● **GOAL**
Pull out every line of the listing below that contains the word "height", matching case exactly.

-- Begin MATERIAL SHOWN --

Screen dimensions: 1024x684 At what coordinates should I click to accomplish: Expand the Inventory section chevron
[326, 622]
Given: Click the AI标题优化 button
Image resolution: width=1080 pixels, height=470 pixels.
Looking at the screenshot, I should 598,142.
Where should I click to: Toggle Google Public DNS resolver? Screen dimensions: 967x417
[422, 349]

-- End MATERIAL SHOWN --
-- Begin MATERIAL SHOWN --

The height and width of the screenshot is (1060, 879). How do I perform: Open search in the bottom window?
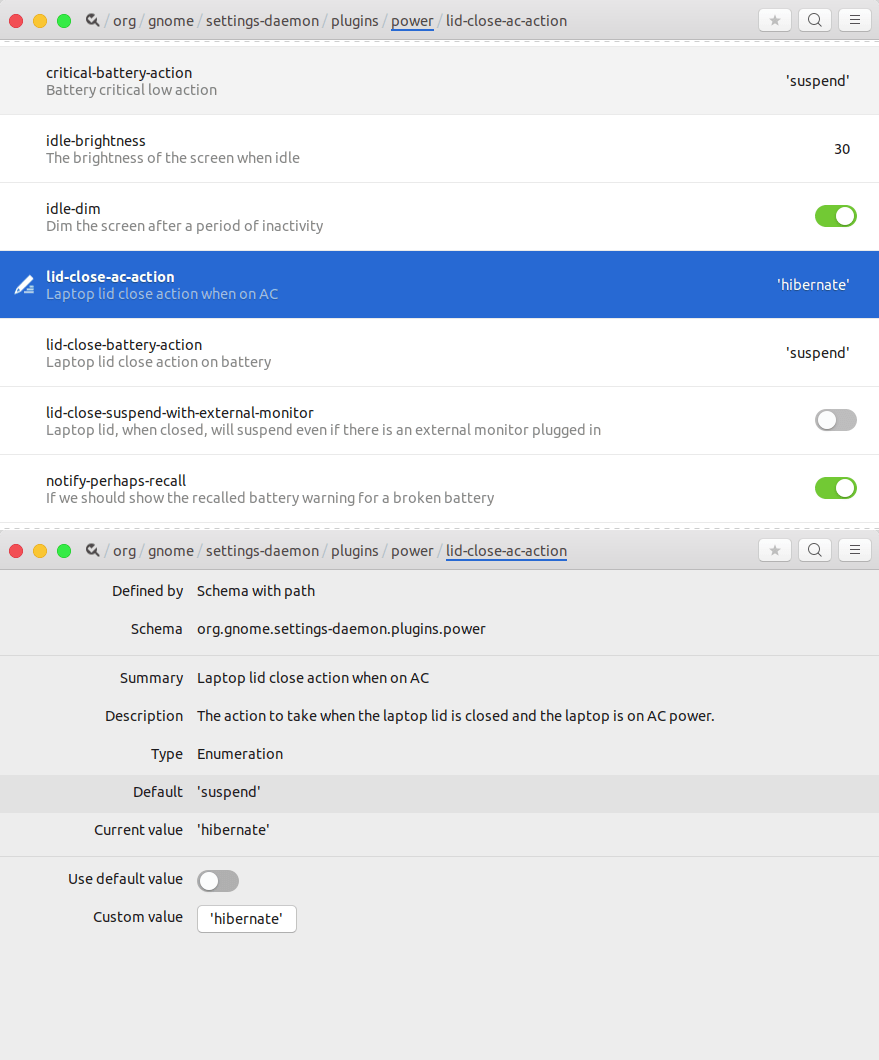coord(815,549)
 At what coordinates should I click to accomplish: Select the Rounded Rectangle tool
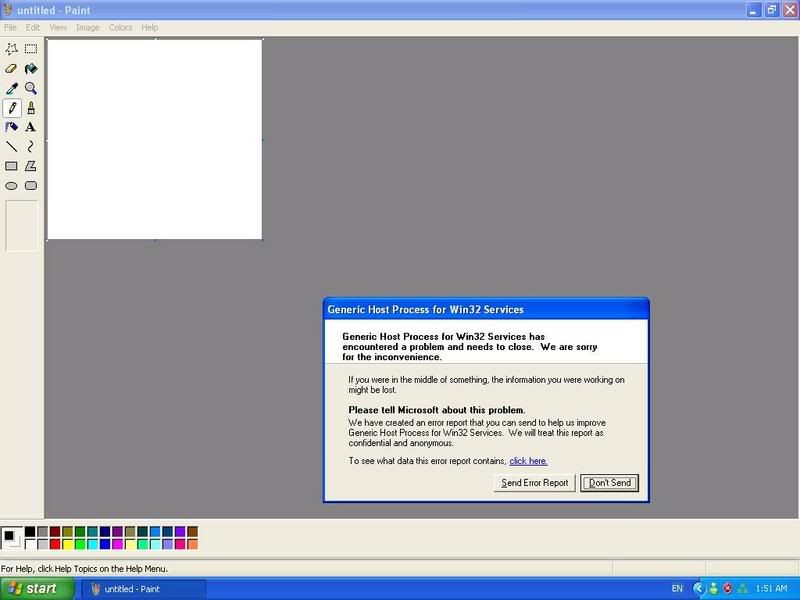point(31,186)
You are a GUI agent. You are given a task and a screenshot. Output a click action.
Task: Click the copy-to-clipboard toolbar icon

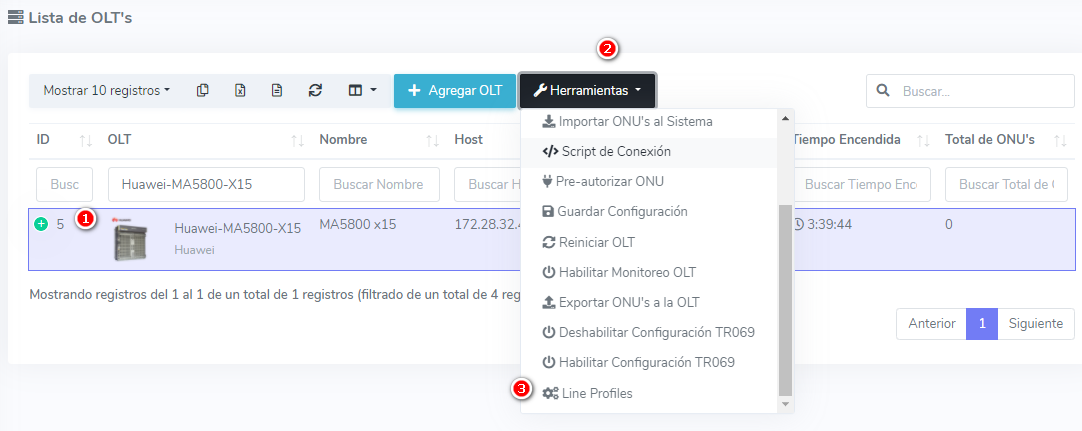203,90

-- End MATERIAL SHOWN --

● **CORRECT OUTPUT**
Image resolution: width=1080 pixels, height=470 pixels.
The height and width of the screenshot is (1060, 879). How do I perform: Open search in the bottom window?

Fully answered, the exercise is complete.